I found this on care2.com and thought I would share ~ a lovely, lovely story:
THE CHRISTMAS TRUCE
It was December 25, 1914, only 5 months into World War I. German, British,
and French soldiers, already sick and tired of the senseless killing, disobeyed
their superiors and fraternized with "the enemy" along two-thirds of the
Western Front (a crime punishable by death in times of war). German troops held
Christmas trees up out of the trenches with signs, "Merry Christmas."
"You no shoot, we no shoot." Thousands of troops streamed across a no-man's land strewn with rotting corpses. They sang Christmas carols, exchanged photographs of loved ones back home, shared rations, played football, even roasted some pigs.
Soldiers embraced men they had been trying to kill a few short hours before.

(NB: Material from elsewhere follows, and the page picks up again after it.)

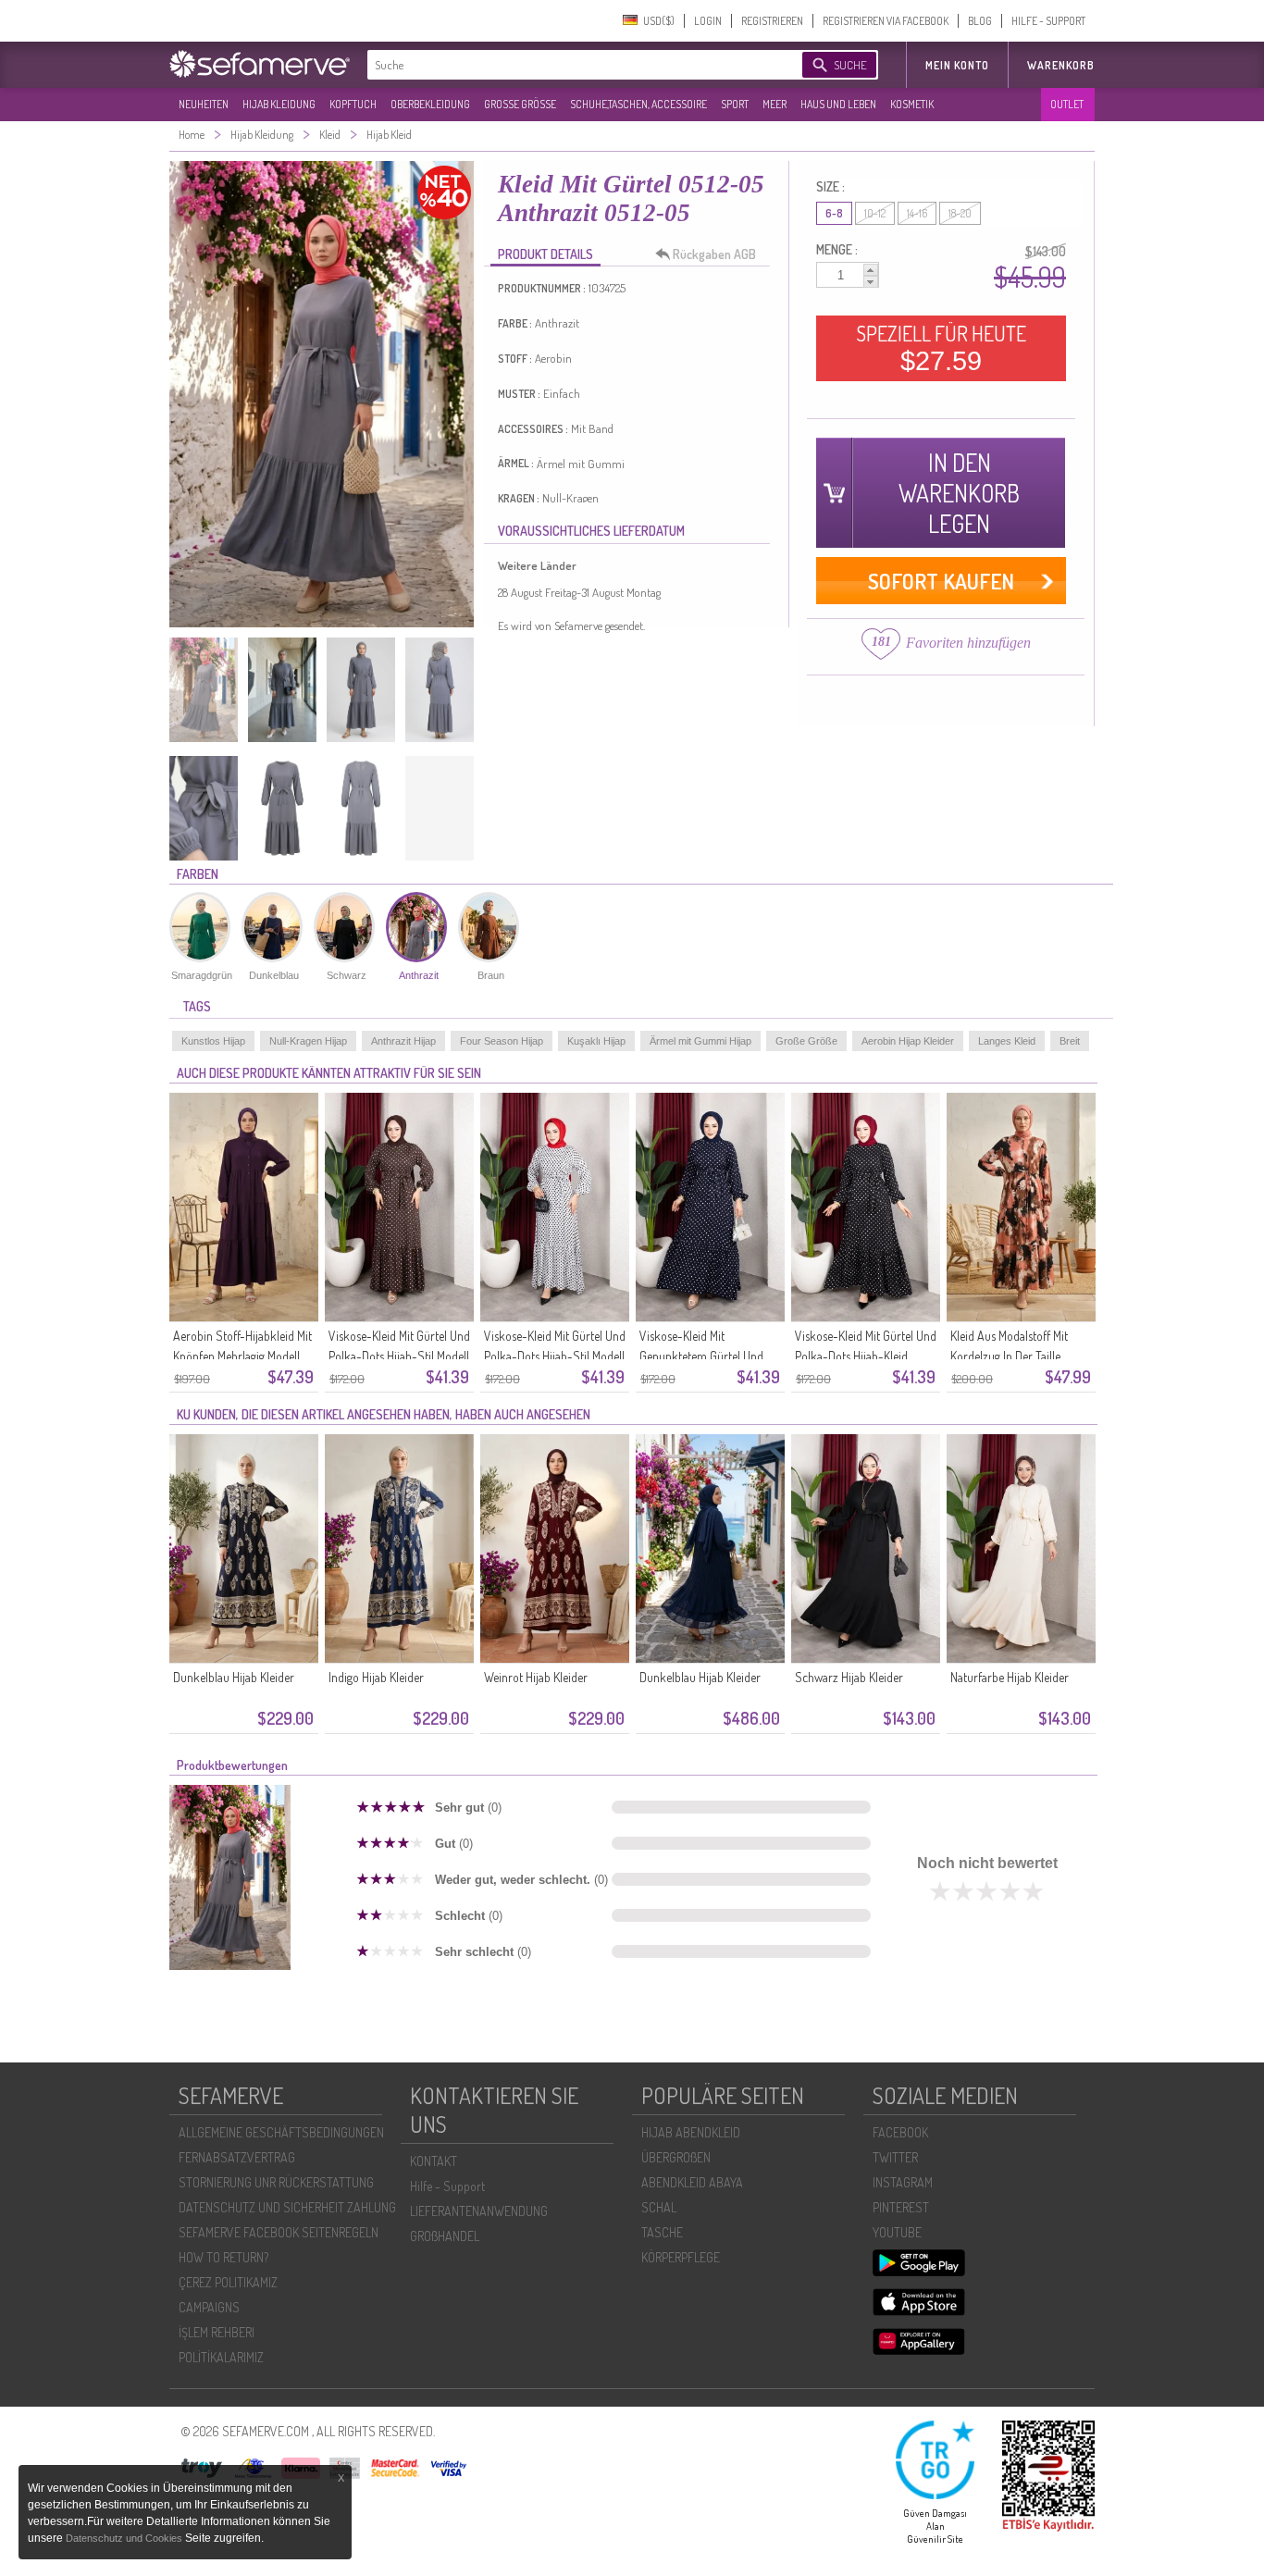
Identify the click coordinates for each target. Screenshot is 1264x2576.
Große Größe (806, 1040)
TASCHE (662, 2232)
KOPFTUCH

They agreed to warn each other if the top brass forced them to fire their weapons, and to aim high.A shudder ran through the high command on either
side. Here was disaster in the making: soldiers declaring their brotherhood with
each other and refusing to fight. Generals on both sides declared this
spontaneous peacemaking to be treasonous and subject to court martial. By March
1915 the fraternization movement had been eradicated and the killing machine put
back in full operation. By the time of the armistice in 1918, fifteen million
would be slaughtered.
The Christmas Truce story goes against most of what we have been taught about people. It gives us a glimpse of the world as we wish it could be and says, "This really happened once." It reminds us of those thoughts we keep hidden away, out of range of the TV and newspaper stories that tell us how trivial and mean human life is. It is like hearing that our deepest wishes really are true: the world really could be different.